MRNA level of alpha-2-macroglobulin as an aging biomarker of human fibroblasts in culture

Abstract

Cellular senescence is a well-established model system for studying the molecular basis of aging. To identify a reliable biomarker for cellular age and further study the gene expression of aging, we profiled the gene expression difference between aged and young cultured human embryonic lung fibroblasts by high-density complementary deoxyribonucleic acid (cDNA) arrays. Among the differentially expressed genes, alpha-2-macroglobulin (α 2M) was selected for further study.
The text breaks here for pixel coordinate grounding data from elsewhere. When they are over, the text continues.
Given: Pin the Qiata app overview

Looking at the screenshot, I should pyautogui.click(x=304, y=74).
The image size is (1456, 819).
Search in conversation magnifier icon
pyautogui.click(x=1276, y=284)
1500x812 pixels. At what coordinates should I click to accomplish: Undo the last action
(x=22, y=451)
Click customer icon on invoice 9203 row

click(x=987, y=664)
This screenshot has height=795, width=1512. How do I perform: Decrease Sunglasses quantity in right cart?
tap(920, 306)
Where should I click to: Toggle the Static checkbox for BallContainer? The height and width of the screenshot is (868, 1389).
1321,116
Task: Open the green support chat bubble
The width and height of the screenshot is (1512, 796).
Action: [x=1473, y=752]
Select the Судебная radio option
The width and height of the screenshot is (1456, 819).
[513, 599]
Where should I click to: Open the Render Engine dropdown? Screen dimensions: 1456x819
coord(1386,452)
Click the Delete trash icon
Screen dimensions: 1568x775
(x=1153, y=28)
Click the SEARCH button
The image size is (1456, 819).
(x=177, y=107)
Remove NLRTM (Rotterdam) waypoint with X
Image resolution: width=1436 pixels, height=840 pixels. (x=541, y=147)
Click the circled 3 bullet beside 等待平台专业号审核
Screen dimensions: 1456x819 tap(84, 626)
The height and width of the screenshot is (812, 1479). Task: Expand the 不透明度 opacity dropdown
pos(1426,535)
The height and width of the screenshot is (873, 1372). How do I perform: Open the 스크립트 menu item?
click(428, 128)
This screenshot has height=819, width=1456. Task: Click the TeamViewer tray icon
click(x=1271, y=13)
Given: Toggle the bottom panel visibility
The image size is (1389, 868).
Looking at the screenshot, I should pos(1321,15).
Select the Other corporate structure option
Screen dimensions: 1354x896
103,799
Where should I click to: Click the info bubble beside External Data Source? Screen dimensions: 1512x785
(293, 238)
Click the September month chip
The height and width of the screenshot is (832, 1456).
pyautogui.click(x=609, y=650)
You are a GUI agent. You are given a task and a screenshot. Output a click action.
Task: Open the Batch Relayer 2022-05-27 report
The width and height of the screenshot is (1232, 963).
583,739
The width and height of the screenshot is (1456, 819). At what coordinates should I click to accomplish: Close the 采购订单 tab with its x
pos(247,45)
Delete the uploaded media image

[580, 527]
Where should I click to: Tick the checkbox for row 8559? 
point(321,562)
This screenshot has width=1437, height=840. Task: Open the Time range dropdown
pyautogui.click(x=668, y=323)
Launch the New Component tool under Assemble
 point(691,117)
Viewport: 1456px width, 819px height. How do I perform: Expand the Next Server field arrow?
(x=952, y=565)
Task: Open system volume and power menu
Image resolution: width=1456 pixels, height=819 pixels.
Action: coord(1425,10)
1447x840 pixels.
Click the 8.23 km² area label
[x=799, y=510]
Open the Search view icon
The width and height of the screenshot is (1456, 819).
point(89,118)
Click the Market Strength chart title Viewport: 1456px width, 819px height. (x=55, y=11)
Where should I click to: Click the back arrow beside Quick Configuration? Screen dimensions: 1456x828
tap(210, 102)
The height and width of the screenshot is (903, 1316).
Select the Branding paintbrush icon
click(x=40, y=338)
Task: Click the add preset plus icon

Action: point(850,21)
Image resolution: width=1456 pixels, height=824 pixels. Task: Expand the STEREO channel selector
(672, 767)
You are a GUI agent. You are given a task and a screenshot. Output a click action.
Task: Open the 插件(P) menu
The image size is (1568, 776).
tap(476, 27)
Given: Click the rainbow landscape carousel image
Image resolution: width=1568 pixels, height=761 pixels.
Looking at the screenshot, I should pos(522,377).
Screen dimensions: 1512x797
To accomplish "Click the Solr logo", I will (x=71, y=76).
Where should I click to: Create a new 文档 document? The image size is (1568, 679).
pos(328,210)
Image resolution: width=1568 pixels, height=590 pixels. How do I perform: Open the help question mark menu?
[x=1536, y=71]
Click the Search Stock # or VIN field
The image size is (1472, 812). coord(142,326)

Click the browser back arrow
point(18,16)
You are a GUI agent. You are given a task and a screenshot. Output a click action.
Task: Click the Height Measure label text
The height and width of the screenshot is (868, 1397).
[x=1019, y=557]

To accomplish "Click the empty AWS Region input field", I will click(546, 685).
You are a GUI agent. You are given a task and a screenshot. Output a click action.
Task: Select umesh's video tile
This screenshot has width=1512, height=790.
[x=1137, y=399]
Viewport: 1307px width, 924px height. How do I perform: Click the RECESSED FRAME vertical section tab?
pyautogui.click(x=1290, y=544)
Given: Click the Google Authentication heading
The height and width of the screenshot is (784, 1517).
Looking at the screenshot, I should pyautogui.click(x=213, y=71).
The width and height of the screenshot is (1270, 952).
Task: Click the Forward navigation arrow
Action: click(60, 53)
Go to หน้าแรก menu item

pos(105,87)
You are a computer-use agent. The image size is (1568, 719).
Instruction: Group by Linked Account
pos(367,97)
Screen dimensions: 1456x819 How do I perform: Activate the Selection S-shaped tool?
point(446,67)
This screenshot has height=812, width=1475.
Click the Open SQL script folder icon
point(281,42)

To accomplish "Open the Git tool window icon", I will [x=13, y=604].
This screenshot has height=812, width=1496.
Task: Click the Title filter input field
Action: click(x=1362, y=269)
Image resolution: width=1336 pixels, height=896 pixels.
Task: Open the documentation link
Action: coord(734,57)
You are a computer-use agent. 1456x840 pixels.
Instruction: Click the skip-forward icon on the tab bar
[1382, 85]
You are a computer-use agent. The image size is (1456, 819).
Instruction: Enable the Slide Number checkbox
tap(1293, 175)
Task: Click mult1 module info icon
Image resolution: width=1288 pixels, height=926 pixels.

Its gene expression level as a function of population doubling level (PDL) in cultured fibroblasts was determined by RT-PCR and northern hybridization. mRNA level of α 2M showed a positive linear-correlation with cumulative PDL. Additional assays revealed that the levels of α 2M increased in irreversible growth arrest induced by sublethal H 2O 2, but not in quiescent state of cultured fibroblasts induced by serum-deprivation, and remained stable in Hela cells. These results suggest that mRNA level of α 2M can be used as a biomarker of aging in cultured fibroblasts. mRNA level of α 2M showed significant difference between newborn and old human leucocytes, which suggest that the mRNA level of α 2M may be used as a biomarker of aging in vivo.